Sunday, May 01, 2011

Learning to make sugar flowers with Alan Dunn

 As promised, here they finally are; the results of three intense days of tutelage under Alan Dunn, probably one of the best sugar flower artists in the world.  During those three days I experienced the whole gamut of emotions ranging from complete and utter self-doubt; "God, I'll never be able to these like he does" to hope and exhilaration; "Hey, not bad for someone as inexperienced as myself!"

On meeting him for the first time I was pleasantly surprised.  I think I had set myself up to expect him to be somewhat arrogant and worldly, but the man who answered my knock on his door was gentle, unassuming and infinitely patient.  He made me feel completely at home and relaxed, making the three days I spent with him very pleasant.
On day one we plunged right into the deep end and he taught me how to make this breathtaking open peony.  Watching him roll out these ultra-thin petals I was struck how easy he made it look.  My first efforts were pathetic compared to him and I was downright embarrassed! However, he remained patient and eventually he declared that we have enough petals to create a peony.  Putting all those wired petals together and wrapping them in florists tape was  harder than making the petals!  I really felt I had 10 thumbs and had great difficulty getting them wrapped tight enough.  But I got it, eventually!
 On my list of things I wanted to learn, I had put down lilies of the valley.  They are my absolute favourite flowers and though I had imagined them to be tricky to make, I still wanted to know how.  To my infinite surprise and delight, they turned out to be the easiest of all!  In fact, they were so easy that I almost felt disappointed.  When I was setting these lilies of the valley up to be photographed, I added a real one in the middle just for comparison.
 Sweet peas were also on my wishlist,  mainly because I simply couldn't fathom how they were constructed.
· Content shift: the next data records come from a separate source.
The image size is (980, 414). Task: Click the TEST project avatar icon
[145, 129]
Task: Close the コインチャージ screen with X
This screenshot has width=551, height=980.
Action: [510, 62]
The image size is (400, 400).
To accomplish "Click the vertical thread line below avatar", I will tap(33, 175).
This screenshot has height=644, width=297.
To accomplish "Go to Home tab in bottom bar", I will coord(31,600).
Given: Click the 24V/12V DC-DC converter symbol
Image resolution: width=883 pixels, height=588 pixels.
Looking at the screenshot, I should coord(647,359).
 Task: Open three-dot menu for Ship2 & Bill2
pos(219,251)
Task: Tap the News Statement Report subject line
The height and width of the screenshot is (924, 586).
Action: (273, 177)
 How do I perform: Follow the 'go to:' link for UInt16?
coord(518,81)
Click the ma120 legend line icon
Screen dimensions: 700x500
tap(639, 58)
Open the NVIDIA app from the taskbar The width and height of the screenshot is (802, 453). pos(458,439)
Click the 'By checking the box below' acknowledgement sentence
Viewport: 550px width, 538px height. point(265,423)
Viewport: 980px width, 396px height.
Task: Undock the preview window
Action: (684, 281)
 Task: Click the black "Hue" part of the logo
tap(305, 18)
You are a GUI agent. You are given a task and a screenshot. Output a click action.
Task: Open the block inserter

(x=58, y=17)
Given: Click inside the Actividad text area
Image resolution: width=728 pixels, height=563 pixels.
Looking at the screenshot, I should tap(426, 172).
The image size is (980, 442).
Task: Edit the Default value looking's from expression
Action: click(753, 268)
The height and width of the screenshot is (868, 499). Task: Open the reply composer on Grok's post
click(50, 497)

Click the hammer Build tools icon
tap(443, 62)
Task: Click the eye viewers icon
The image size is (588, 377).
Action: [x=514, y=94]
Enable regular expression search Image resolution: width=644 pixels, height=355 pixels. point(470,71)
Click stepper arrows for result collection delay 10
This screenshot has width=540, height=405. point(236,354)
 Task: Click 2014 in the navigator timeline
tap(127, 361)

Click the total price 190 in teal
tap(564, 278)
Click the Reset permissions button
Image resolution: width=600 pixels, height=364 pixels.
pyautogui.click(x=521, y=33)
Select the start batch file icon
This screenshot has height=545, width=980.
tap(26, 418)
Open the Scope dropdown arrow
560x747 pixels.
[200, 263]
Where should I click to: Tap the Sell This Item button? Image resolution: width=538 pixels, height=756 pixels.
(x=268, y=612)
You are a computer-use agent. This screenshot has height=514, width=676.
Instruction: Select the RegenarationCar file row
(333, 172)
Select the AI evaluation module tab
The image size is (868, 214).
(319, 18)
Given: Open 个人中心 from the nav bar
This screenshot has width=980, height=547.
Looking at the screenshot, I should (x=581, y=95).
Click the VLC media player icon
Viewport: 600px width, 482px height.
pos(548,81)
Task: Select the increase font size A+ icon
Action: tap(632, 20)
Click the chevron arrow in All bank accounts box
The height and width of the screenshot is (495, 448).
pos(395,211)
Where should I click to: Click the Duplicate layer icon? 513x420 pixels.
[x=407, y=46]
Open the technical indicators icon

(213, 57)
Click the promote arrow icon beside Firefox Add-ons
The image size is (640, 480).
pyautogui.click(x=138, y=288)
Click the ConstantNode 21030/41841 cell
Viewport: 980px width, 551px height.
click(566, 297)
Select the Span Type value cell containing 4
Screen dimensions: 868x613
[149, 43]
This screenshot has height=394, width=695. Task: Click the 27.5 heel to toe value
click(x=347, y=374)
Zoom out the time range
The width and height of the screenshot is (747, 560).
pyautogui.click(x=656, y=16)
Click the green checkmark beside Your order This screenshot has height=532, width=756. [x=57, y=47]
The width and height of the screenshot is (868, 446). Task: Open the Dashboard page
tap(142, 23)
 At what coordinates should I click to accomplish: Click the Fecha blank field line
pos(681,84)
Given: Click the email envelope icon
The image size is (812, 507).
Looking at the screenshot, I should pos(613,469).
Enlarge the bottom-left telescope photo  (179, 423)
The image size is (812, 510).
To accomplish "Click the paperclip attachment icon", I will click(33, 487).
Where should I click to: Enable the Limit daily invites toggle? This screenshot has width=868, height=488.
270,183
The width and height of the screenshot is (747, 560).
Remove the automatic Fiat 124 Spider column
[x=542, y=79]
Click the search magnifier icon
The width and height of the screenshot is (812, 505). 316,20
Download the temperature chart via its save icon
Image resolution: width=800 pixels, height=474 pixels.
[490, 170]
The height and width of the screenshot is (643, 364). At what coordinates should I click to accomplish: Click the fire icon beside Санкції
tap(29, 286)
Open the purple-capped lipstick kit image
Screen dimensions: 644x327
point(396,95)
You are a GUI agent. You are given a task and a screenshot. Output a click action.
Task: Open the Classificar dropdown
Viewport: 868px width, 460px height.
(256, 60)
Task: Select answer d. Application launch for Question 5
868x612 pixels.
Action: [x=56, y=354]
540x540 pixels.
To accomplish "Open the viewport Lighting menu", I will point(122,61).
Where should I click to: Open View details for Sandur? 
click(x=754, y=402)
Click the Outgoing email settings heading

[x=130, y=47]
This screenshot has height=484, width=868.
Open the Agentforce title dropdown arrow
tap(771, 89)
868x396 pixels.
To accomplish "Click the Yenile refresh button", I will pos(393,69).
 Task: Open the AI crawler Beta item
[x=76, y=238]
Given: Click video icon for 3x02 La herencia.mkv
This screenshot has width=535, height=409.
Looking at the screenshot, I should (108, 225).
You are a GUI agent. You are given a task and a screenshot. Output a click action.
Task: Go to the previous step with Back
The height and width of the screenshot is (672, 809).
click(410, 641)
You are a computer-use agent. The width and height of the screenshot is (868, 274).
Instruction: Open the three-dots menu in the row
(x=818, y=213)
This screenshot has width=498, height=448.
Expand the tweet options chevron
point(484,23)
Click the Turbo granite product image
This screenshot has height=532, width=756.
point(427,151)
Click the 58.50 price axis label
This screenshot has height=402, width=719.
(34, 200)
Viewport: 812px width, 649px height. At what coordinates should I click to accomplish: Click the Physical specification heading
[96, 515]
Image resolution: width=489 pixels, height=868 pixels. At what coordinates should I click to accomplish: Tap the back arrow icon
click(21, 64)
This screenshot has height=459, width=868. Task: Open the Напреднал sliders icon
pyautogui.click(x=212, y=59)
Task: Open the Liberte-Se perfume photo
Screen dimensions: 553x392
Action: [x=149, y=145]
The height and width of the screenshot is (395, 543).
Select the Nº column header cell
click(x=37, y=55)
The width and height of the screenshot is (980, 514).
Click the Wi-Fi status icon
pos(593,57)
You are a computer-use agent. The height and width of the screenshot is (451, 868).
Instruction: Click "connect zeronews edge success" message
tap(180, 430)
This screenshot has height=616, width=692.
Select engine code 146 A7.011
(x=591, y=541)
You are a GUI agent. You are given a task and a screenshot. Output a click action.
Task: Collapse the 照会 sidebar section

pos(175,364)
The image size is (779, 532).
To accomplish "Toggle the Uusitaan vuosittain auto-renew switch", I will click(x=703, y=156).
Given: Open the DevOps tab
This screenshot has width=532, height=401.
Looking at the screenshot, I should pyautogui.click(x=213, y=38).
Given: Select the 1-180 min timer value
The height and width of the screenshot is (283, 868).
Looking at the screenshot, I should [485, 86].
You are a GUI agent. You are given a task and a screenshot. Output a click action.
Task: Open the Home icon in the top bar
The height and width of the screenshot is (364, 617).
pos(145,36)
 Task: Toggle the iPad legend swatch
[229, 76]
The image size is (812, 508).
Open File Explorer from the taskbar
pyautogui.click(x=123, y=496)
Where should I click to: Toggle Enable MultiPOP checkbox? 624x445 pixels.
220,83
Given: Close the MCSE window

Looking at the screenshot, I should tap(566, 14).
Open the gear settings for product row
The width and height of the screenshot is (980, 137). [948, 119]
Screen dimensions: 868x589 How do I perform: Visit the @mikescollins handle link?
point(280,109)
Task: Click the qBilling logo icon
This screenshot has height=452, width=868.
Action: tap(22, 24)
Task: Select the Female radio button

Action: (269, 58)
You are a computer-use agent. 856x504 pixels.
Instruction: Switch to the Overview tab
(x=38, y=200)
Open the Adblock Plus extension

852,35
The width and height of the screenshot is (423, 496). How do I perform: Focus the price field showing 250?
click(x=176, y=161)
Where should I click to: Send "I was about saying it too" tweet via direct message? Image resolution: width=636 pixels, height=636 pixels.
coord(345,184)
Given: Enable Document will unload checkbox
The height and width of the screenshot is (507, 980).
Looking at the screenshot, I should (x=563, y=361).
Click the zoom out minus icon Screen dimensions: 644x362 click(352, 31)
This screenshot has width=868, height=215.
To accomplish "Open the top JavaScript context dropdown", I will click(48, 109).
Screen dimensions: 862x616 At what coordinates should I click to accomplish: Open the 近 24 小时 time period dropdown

Again, though not exactly simple, Alan's way of making them was far simpler than I could have imagined.  Putting them together was trickier, and although this picture makes them look nice, the petals on my blossoms were in fact a bit wobbly.  I should point out that the sweet pea buds and the uppermost flower are done by Alan himself.  Only the lower two are mine.  Even so, without me asking he wired them all together to make this single stem.
 No flower course would be complete without a lesson on how to make a rose.  The rose is far and away the most popular flower to put on cakes, but also one of the hardest in my mind.  It's not just a matter of putting all the petals together to make a rose, but learning to give the bloom life is an art form in itself.    What surprised me the most was how many petals are needed just for the centre.  Alan kept coaxing me to wrap them tighter and tighter, and to add more and more petals.  Just making that one rose took up most of day two.  In a moment of self-doubt I made some comment about being so very slow, but he was quick to reassure me that no, they take a lot of time and that he's had students much slower than me.
 When browsing through his website prior to the course, I came upon a picture of a butterfly he had made.  it was so breathtakingly delicate and beautiful, that I put that down on my wishlist as well.  By the time he showed me how to construct the body, I was no longer surprised at his attention to detail. Not only did he include the head, thorax and body, but antennae and a proboscus too!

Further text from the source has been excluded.